With ER now claiming that individual cartridges can and do work, (Liberty and Schlumberger have worked closely with ER), the anticipated rollout of this hardware should cut costs of completions down significantly.

Going forward, companies may use smaller, cheaper centrifugal pumps by which the high pressure can be applied to the lower-pressured frac fluid. 

 

Furthermore, the deployment of natgas fueled electric frac fleets continues apace.

Providing a fuel savings of ~$250/$300 thousand per well, legacy operators (cough, Haliburton, cough) are in a vulnerable position.

 

In a somewhat related matter - that is, lower costs for unconventional production going forward - the recent news about EQT possibly acquiring XTO's 800,000 leased acreage and over 350 producing wells for $750 million will be a watershed event if it comes to pass. (Sounds like EQT released the info to pressure XTO to act).

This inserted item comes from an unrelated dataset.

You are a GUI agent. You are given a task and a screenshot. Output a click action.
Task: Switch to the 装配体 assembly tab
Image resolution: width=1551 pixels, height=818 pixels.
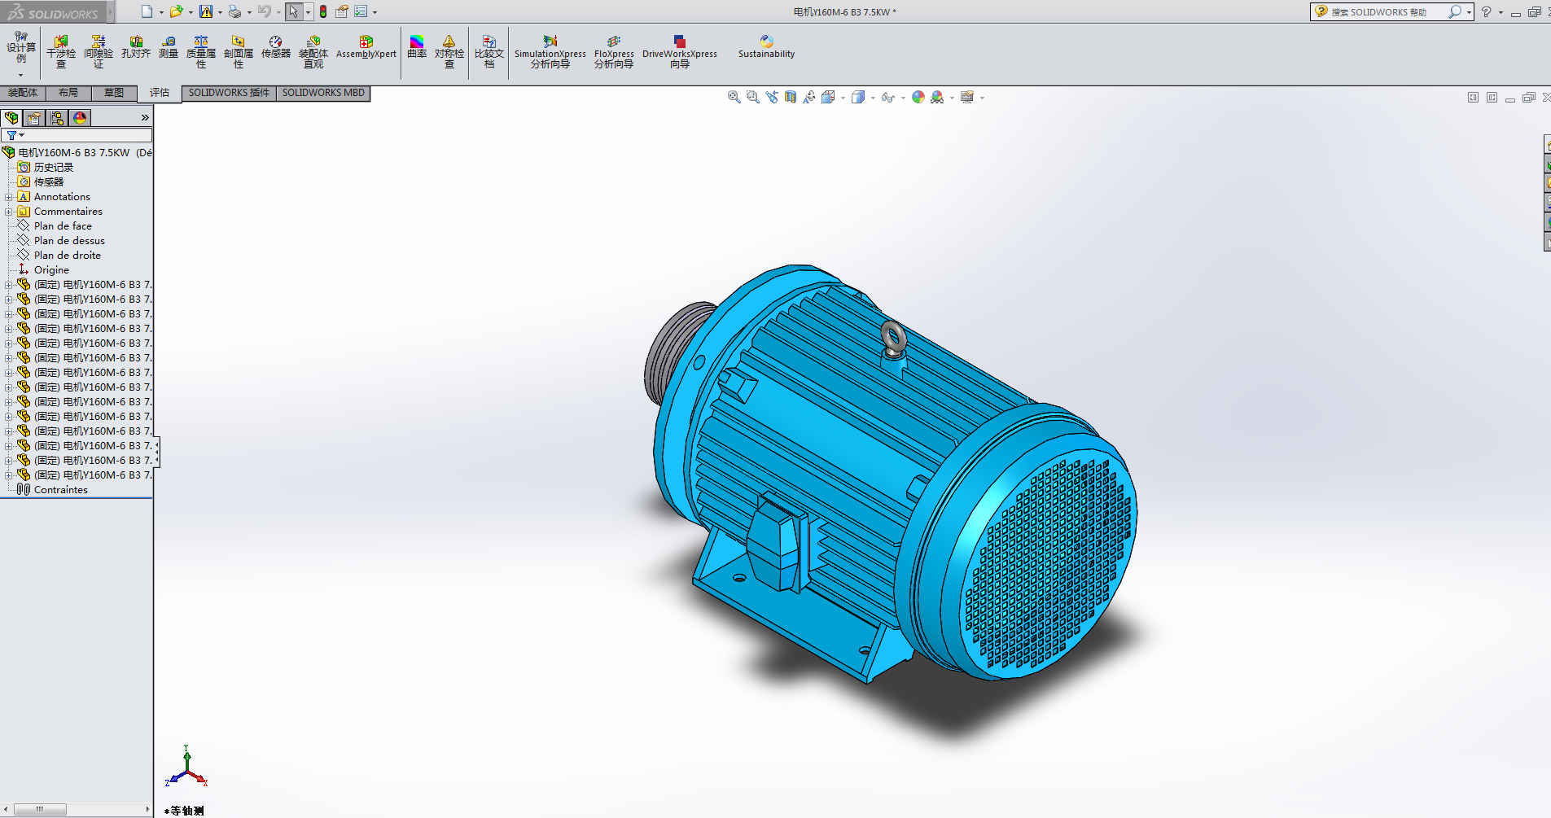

Buying 350 producing gas wells at $2 million per - acreage and a pipeline interest thrown in -  is a complete steal by any standard. The fact that land swapping may ensue (contiguous acreage is worth its weight in gold in the Appalachian Basin), virtually guarantees viable production at sub $2/mmbtu ... just as Seneca/NFG has claimed when it 'stole' SWEPI's north central Pennsylvania properties awhile back.

 

The global and domestic competitors, the alternative industries fighting low cost US oil and gas, the Pearl Clutchers who forsee doom and gloom around every corner will AGAIN be stunned at the incredible tenacity, the resilience of these ever so tough upstream operating companies.